Establishing or updating a fit-for-purpose data classification scheme is a foundational, organisation-wide privacy measure.

 

3. Data retention: what’s kept could be costly

Most organisations know they need to retain data, but few are confident they’re retaining the right data for the right amount of time.

A data retention strategy should not be simply “keep everything for seven years”. Requirements are complex and vary by data type, such as health records, financial records, customer details, and regulatory context. Different retention periods apply for different data types, across different states, with maximum limits applying in some cases.

Holding onto unnecessary data can introduce legal risk, inflate storage requirements, increase back up and security costs, and create the added challenge that future regulatory changes may need to be applied to all data across all storage platforms retrospectively.

Getting retention right can reduce risk and costs and strengthen privacy.

 

4. Emerging data types: what’s new is not exempt

Biometric data, including facial images, video, and audio, can be considered personal information if it can be used to reasonably identify an individual. Video or audio files may also contain information that fits the Office of the Australian Information Commissioner’s (OAIC) description of sensitive personal information if they include health information, sexual preferences, or opinions.

These emerging technologies raise not only compliance challenges, but also ethical concerns, such as misidentification, bias, and wrongful action against individuals. This highlights the need for adopters of technologies that collect biometric data to inform – and obtain consent from – individuals when collecting facial recognition or biometric data.

Along with adopting a privacy-by-design approach, organisations should aim to proactively conduct privacy impact assessments to understand the risks and potential privacy impacts of the emerging technology they use.

 

5. Artificial intelligence and analytics: what’s collected may not be useful

As organisations increasingly adopt artificial intelligence (AI) and advanced analytics, there’s a temptation to hold onto more data “just in case” it might be useful. But holding large volumes of personal data for potential use in AI models is risky. Along with greater storage requirements and compliance obligations, it also increases the impact of a breach and heightens privacy risk, including non-compliance with data minimisation obligations.  

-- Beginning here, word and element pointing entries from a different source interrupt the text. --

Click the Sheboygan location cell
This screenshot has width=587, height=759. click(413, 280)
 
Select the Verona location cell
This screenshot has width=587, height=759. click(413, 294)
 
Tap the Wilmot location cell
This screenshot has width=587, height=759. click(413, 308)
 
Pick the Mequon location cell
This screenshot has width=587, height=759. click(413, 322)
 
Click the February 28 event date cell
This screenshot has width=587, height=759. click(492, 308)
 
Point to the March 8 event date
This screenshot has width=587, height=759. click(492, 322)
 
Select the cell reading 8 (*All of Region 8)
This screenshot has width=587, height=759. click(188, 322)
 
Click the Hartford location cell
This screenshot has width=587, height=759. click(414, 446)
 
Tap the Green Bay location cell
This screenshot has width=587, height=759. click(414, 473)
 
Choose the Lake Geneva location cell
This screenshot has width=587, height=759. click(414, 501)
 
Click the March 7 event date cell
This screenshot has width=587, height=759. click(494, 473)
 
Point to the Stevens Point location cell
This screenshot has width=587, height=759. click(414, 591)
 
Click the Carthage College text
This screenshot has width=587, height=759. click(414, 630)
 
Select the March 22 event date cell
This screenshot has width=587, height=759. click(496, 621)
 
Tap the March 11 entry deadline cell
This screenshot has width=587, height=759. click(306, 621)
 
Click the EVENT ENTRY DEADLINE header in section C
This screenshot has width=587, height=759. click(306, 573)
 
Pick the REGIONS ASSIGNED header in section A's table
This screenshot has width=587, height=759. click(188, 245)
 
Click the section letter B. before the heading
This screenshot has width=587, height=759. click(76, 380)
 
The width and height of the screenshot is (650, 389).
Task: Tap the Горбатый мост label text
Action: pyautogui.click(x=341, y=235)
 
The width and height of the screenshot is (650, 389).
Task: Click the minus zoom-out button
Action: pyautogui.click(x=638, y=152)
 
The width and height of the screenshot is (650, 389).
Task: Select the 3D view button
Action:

Much of this data may never be used and should be minimised or securely disposed of to reduce risk. Data that is retained and useful can be anonymised to generate insights without compromising privacy.  

Data quality also matters. Poor inputs can lead to unreliable AI outputs, bias, and reputational harm, as demonstrated in the case of Amazon’s automated resume screening tool.  

As emerging technologies become more embedded in business operations, organisations need to proactively assess which data is necessary to support AI and analytics, and identify what can be removed, minimised, and de-identified. 

 


 

Privacy Awareness Week is a chance for organisations to take stock, not just of privacy law reforms, but of how data is managed day to day. From classification and retention to biometrics and AI, privacy and data practices impact trust, risk, and resilience. In this dynamic context, organisations that act now will be better prepared for what’s next.